● Try it
Your output should be the exact lines from the start of the data through the line containing "Given: Select the 7M302506.ARW thumbnail", with no pictures.

● Available data
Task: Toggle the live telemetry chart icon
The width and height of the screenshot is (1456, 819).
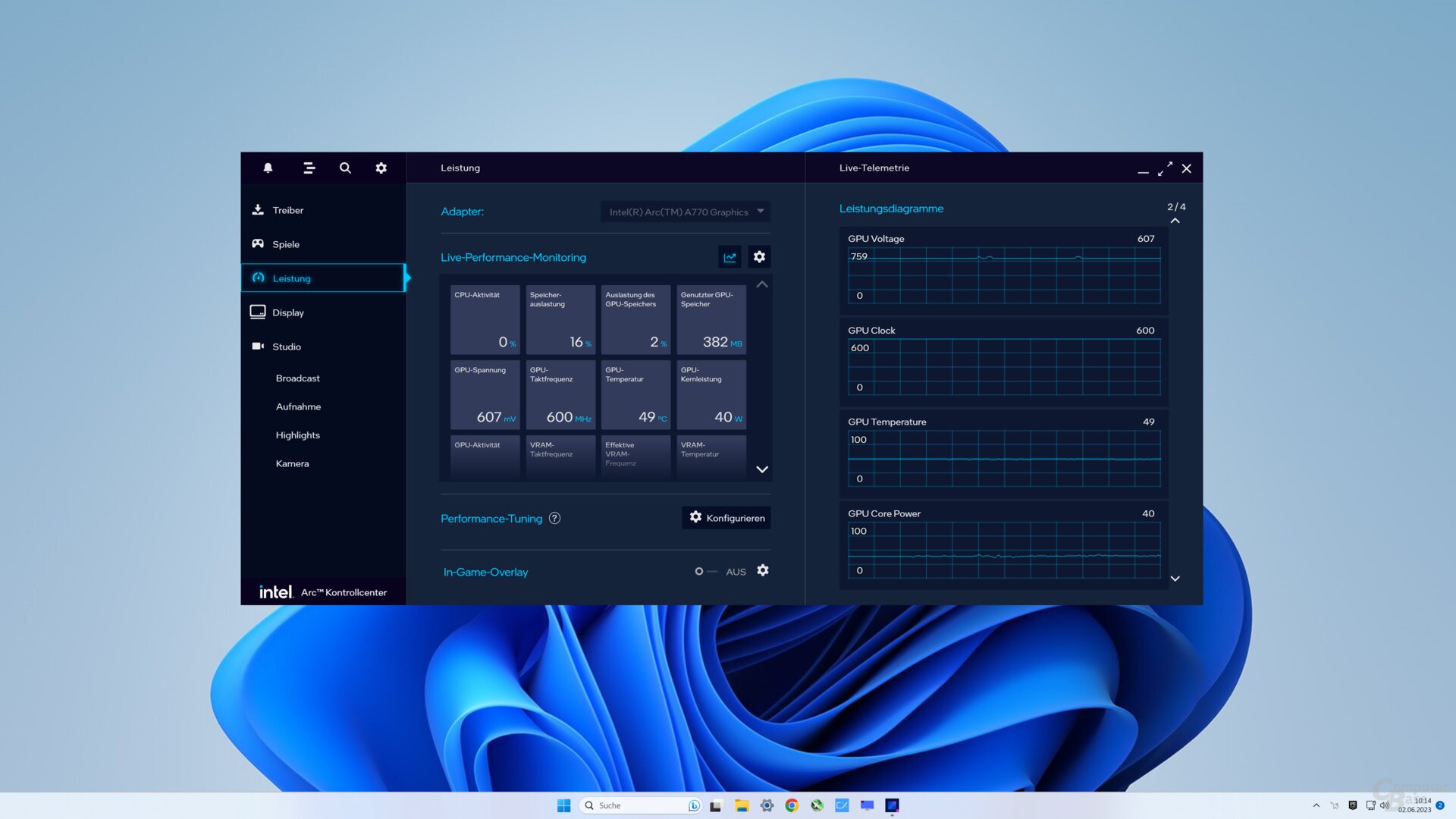Action: (x=730, y=257)
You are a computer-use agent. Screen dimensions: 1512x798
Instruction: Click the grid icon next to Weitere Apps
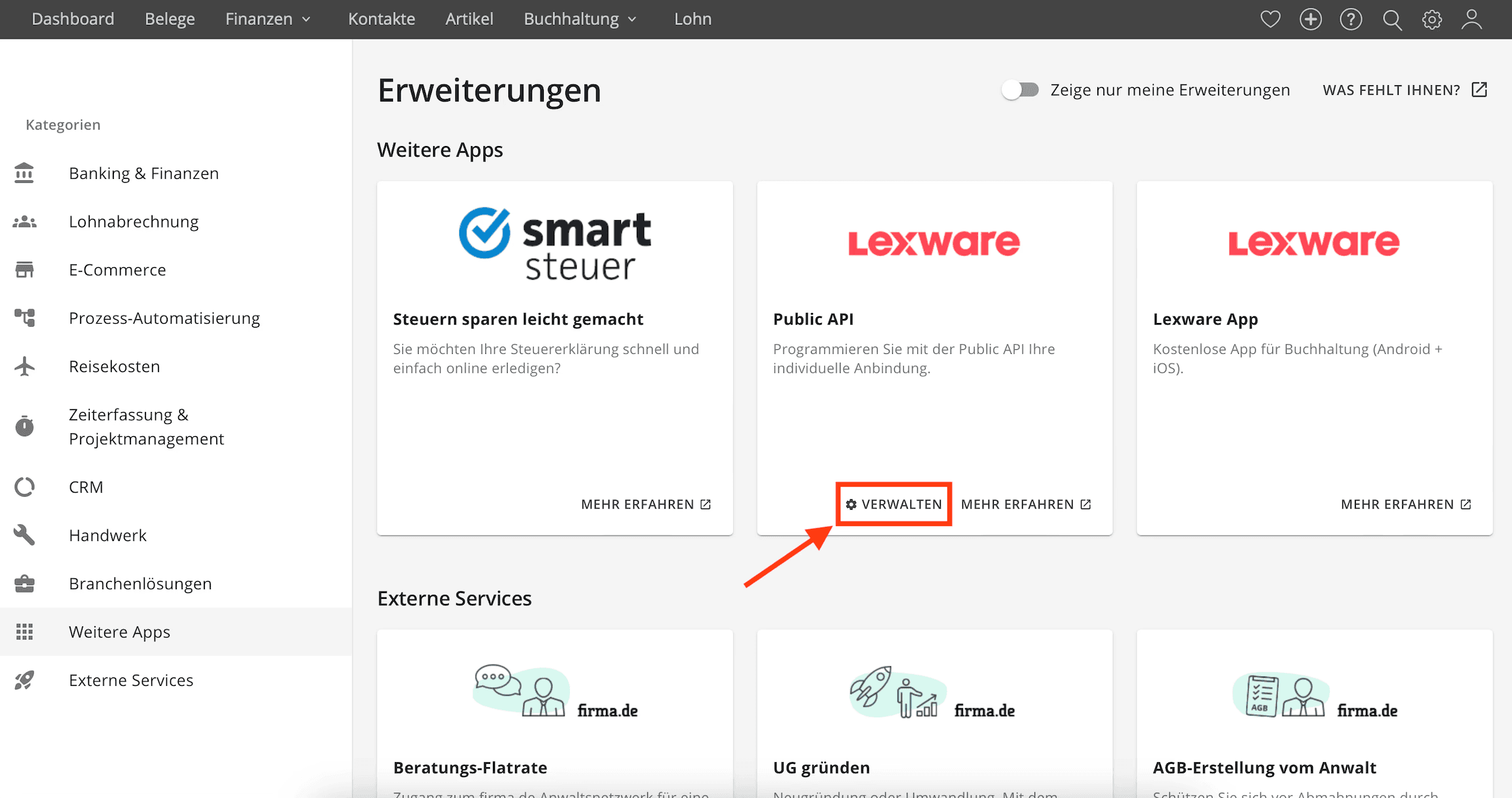click(x=24, y=632)
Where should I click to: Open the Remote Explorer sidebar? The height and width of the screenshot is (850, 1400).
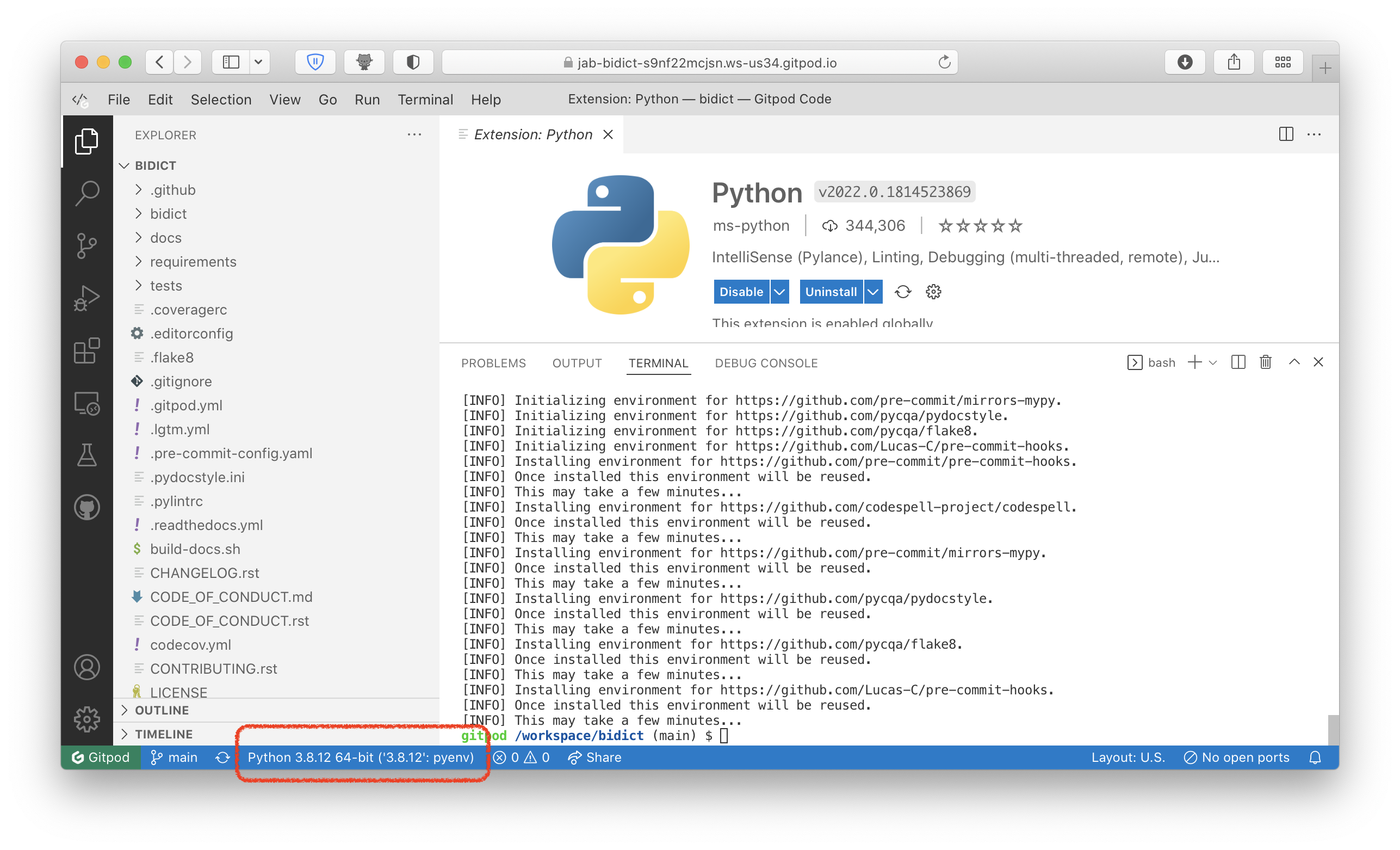coord(87,403)
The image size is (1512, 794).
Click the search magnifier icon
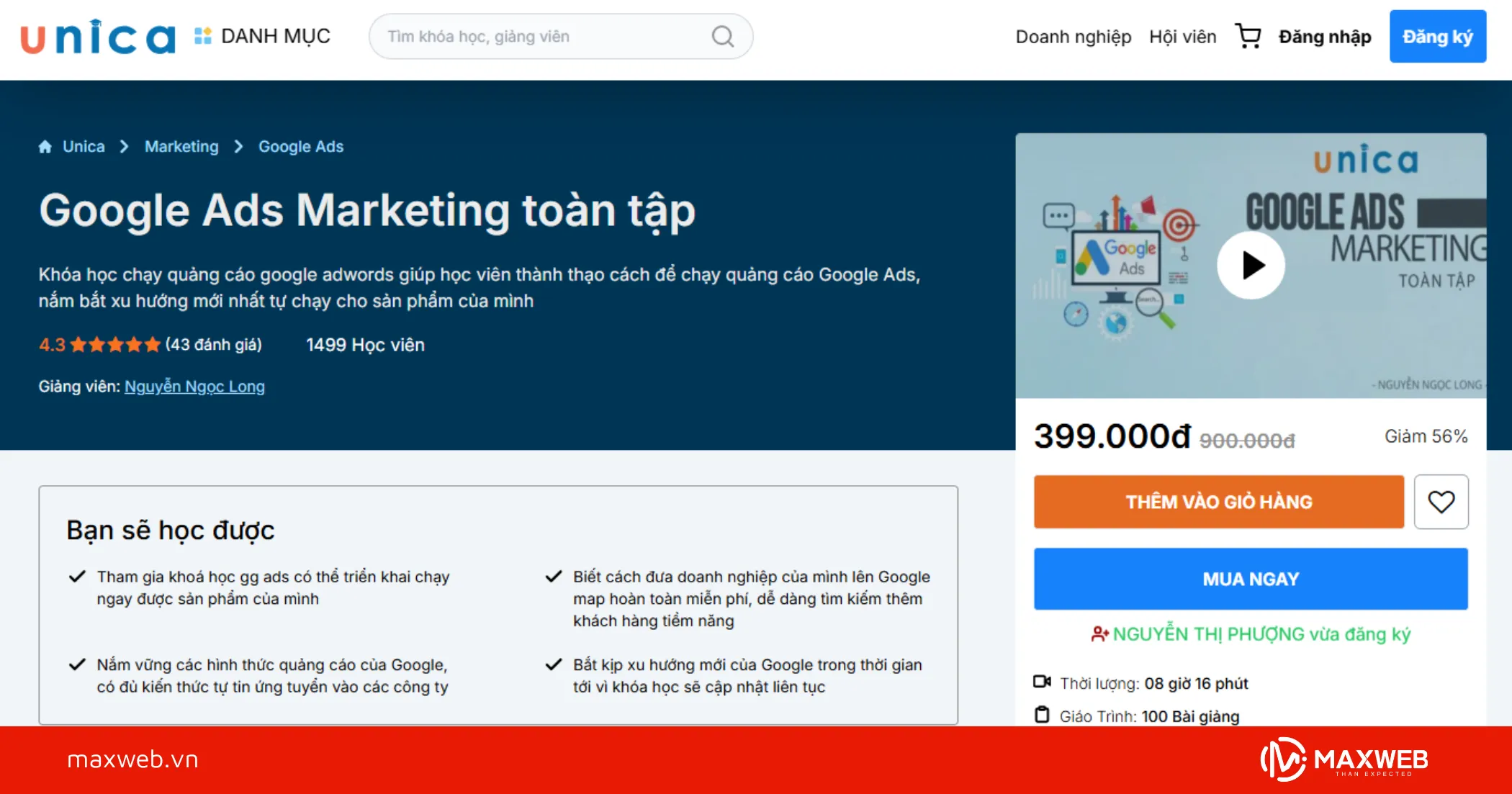(722, 36)
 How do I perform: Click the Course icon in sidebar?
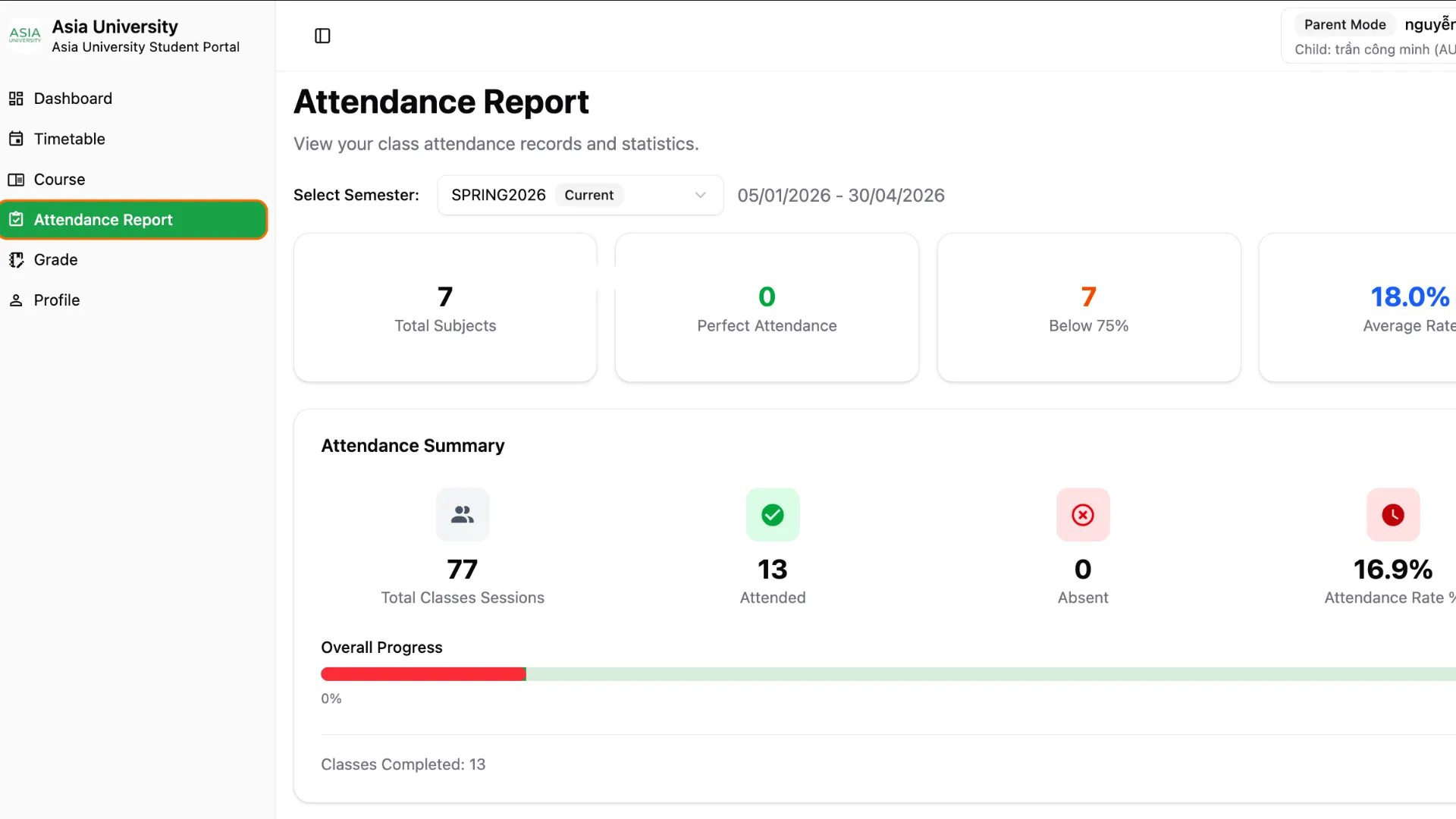tap(16, 180)
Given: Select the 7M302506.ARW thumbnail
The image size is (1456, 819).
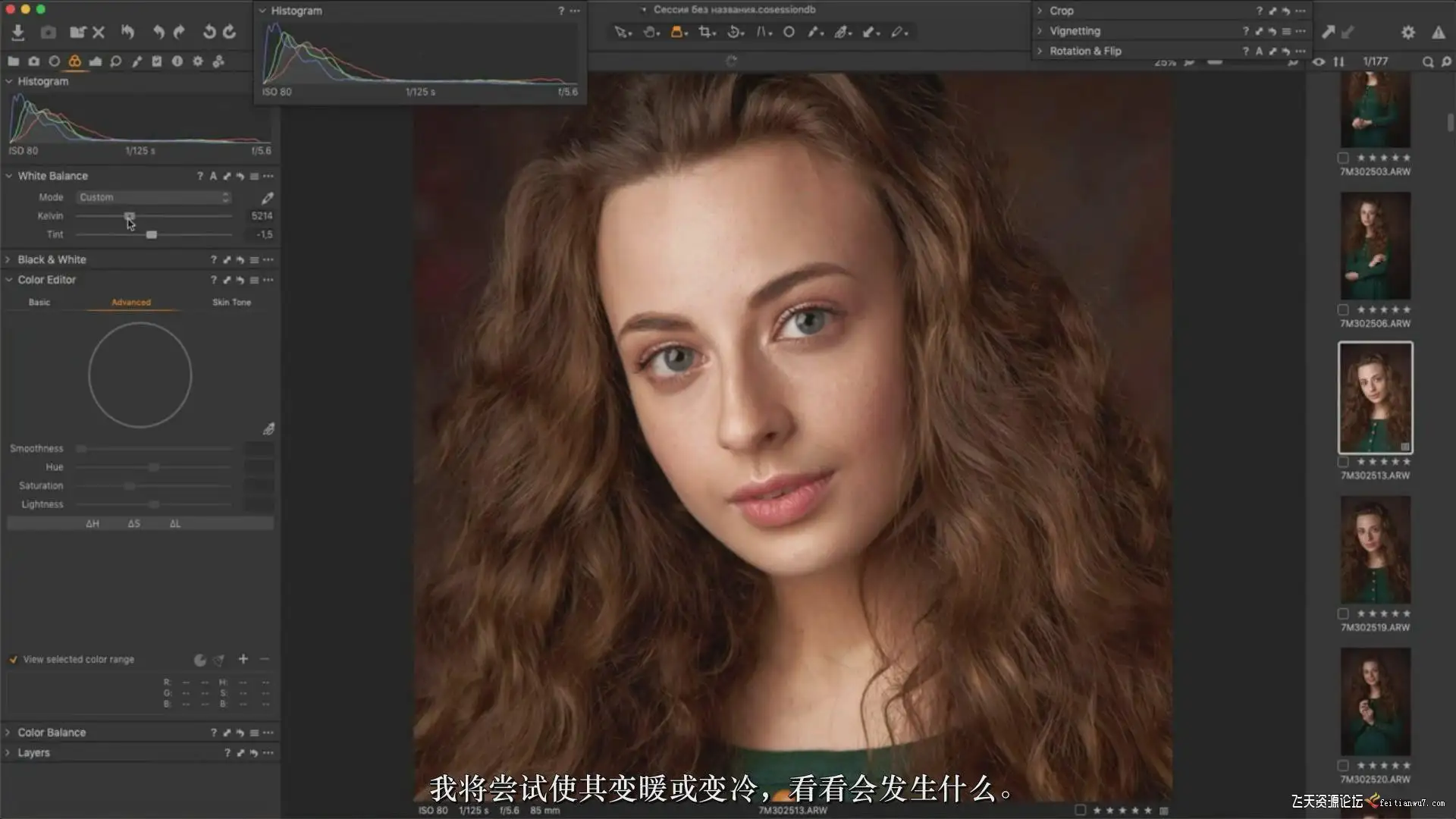Looking at the screenshot, I should pyautogui.click(x=1375, y=246).
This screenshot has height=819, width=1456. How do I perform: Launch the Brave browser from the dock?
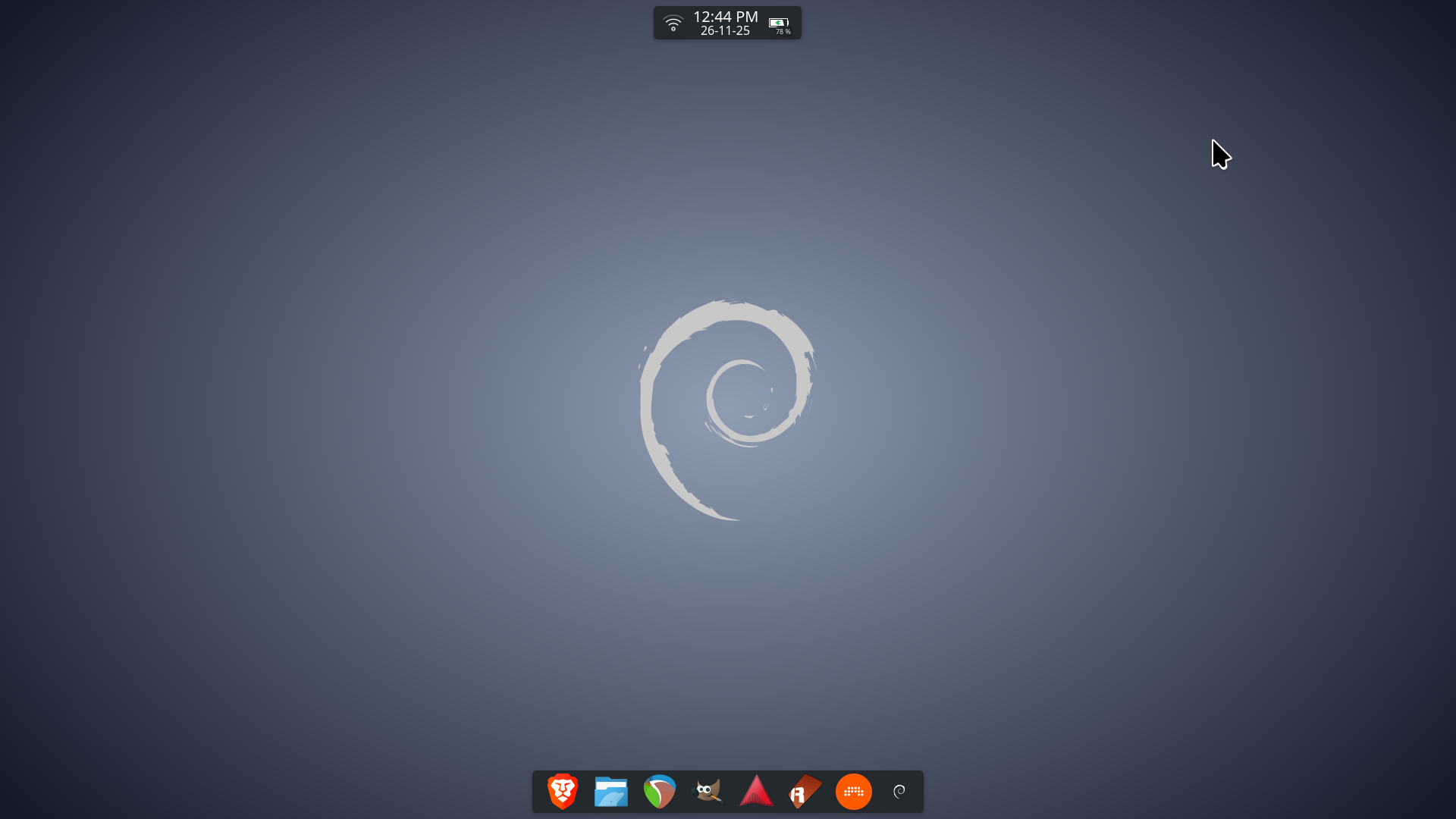563,792

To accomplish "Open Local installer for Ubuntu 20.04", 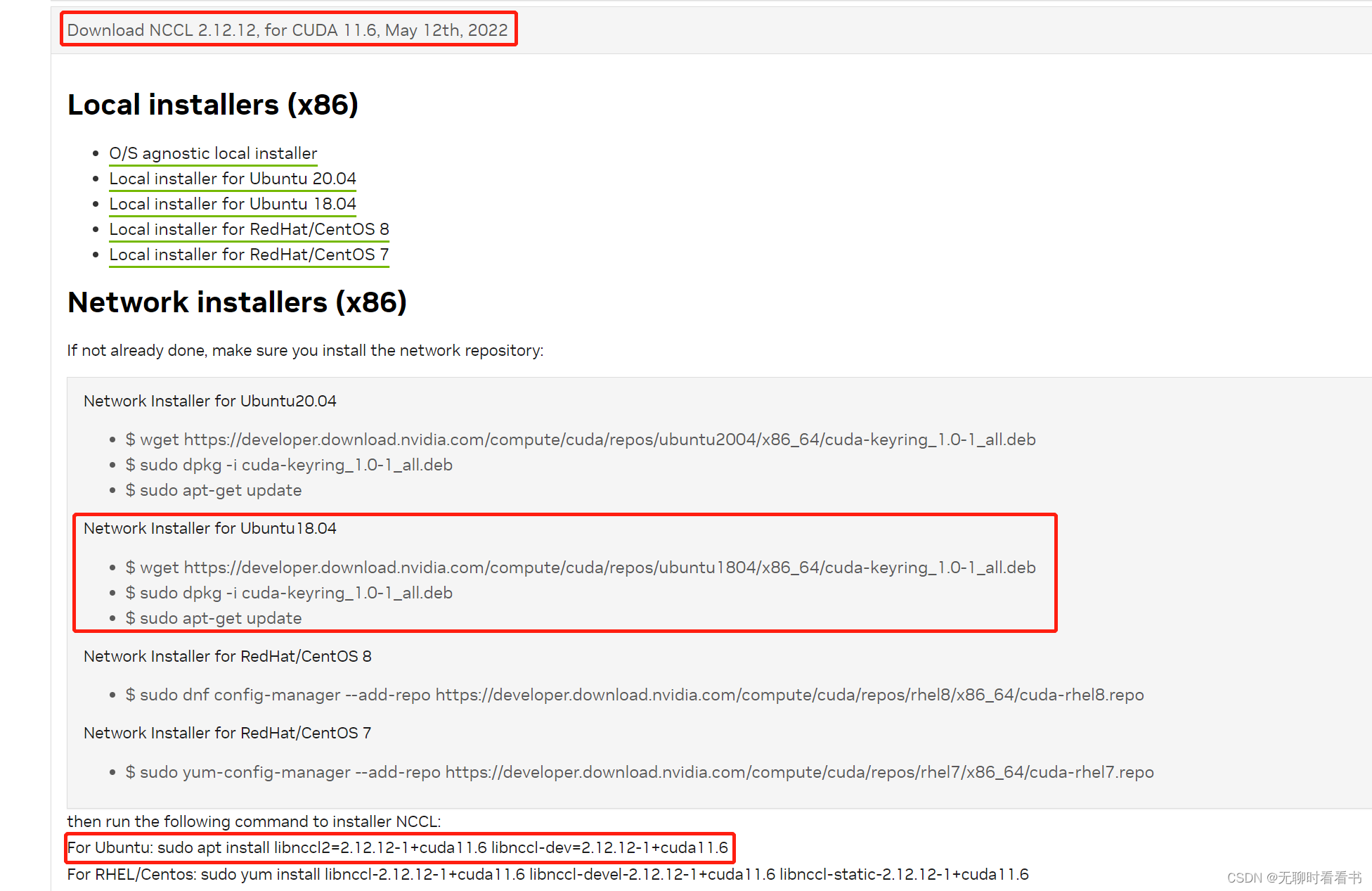I will pyautogui.click(x=233, y=179).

● Solution to the exercise
Task: Toggle the live telemetry chart icon
The width and height of the screenshot is (1456, 819).
Action: (x=730, y=257)
You are a computer-use agent. Screen dimensions: 1512x798
Instruction: Click the grid icon next to Weitere Apps
click(x=24, y=632)
Where should I click to: Open the Remote Explorer sidebar? The height and width of the screenshot is (850, 1400).
coord(87,403)
The image size is (1512, 794).
Click the search magnifier icon
(722, 36)
 How do I perform: Click the Course icon in sidebar?
tap(16, 180)
Given: Select the 7M302506.ARW thumbnail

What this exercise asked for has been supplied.